Is this the best we can do in a post-apocalyptic scenario? Do we really need others to clothe and feed us while we live our existentially rich lives? What about the lives of those who provide for our needs, who may not have the privilege of abandoning practical needs in order to ‘cease the day’? Instead of ignoring all practical concerns, shouldn’t we be focused on making these concerns meaningful again, instead of things to be dreaded and eventually discarded?
So let’s imagine a new version of the thought experiment: rather than leaving the ‘practical’ professionals to die, let’s take a bit of everything into the bunker: poets, engineers, farmers, singers, etc. Let’s then imagine that the poet would have something to teach to the engineer, who in turn could teach the singer one thing or another, and so on, so that in the end we would no longer be able to discern who is the farmer, the poet, the engineer or the singer. Together, these people could build a new kind of society, where ‘practical’ concerns like farming or carpentry would be lived with the same passion and intensity as poetry or music.
This version of the thought experiment goes beyond the simple dichotomy between Petra and the teacher explored in the film, but rather than taking this to be a limitation of the film, I think that here lies its greatest strength. For the film is, above all, a thought experiment, and although this particular thought experiment starts in a movie theater, all it requires in order to be continued are enquiring minds in search of a better world. In this sense, the film does not end at the movie theater but continues to be played every time we engage in this thought experiment. It continues to exist in this review and will continue to exist when you, the reader, carry out the thought experiment in your own way.
So if the film raises the question of how philosophy can help us come to terms with what it means to live an existentially rich life, the answer has already been given implicitly in the all along. The goal of philosophy is not to provide us with a final answer but to give us methods and tools which we can use in order to come up with answers of our own. It gives us thought experiments and methodological tools, and it is by looking at the ways we respond to these thought experiments that we can discover something about ourselves and the values that guide our choices, and revise and modify them as we see fit.

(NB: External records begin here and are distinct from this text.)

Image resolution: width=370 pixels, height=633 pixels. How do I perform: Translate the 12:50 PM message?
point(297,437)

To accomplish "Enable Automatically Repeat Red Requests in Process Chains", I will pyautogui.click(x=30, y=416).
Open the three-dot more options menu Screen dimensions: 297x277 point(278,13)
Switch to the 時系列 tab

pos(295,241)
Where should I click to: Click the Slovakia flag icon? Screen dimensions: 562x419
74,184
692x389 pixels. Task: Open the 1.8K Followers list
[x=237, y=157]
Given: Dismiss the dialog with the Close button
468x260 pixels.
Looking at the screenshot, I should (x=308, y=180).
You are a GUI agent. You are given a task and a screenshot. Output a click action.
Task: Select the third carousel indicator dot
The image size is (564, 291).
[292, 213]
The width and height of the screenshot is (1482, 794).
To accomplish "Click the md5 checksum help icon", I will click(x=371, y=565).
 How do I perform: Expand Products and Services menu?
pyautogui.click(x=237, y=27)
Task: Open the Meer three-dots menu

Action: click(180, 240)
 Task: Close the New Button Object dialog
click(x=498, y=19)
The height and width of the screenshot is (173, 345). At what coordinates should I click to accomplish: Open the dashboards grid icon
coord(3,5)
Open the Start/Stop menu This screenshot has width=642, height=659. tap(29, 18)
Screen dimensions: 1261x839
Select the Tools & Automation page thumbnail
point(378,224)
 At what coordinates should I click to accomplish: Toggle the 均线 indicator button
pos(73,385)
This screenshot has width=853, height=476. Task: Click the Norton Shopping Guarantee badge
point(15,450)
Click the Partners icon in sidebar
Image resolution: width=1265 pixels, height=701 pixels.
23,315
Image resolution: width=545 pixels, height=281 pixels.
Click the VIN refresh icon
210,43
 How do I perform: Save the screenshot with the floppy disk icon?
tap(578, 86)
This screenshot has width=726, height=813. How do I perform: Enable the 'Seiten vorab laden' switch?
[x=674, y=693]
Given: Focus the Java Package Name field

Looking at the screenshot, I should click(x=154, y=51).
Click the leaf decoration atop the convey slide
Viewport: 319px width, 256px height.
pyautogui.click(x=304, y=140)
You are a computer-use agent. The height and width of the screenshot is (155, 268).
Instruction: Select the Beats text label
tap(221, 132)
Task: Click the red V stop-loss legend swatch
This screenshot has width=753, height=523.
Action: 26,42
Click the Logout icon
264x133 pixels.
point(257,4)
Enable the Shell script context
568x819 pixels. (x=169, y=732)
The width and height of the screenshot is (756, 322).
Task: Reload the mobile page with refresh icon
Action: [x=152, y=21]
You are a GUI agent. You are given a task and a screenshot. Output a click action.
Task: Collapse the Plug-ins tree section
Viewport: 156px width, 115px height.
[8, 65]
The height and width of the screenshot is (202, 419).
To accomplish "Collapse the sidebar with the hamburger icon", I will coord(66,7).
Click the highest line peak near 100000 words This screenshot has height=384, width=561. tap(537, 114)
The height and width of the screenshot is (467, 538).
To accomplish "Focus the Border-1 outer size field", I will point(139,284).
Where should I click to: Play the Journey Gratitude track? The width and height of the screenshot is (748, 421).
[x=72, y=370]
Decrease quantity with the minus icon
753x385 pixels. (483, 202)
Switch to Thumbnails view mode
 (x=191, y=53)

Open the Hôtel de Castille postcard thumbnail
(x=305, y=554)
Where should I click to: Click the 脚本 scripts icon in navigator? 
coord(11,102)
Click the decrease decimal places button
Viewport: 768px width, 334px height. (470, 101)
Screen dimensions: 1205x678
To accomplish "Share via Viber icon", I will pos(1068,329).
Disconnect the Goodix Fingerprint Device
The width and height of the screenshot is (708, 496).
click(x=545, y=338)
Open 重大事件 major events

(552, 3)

To end with an analogy, at some point in the film one of the students says that “philosophy is to real life what masturbation is to sex.” One way to interpret this claim is to say that philosophy is nothing but a solitary exercise, something that has little value when we are actually engaged with other people in the world. But I, as an avid defender of masturbation, must disagree: self-knowledge is a crucial step in making the most of our collective existence in the world. And both philosophy and masturbation have the power to give us that.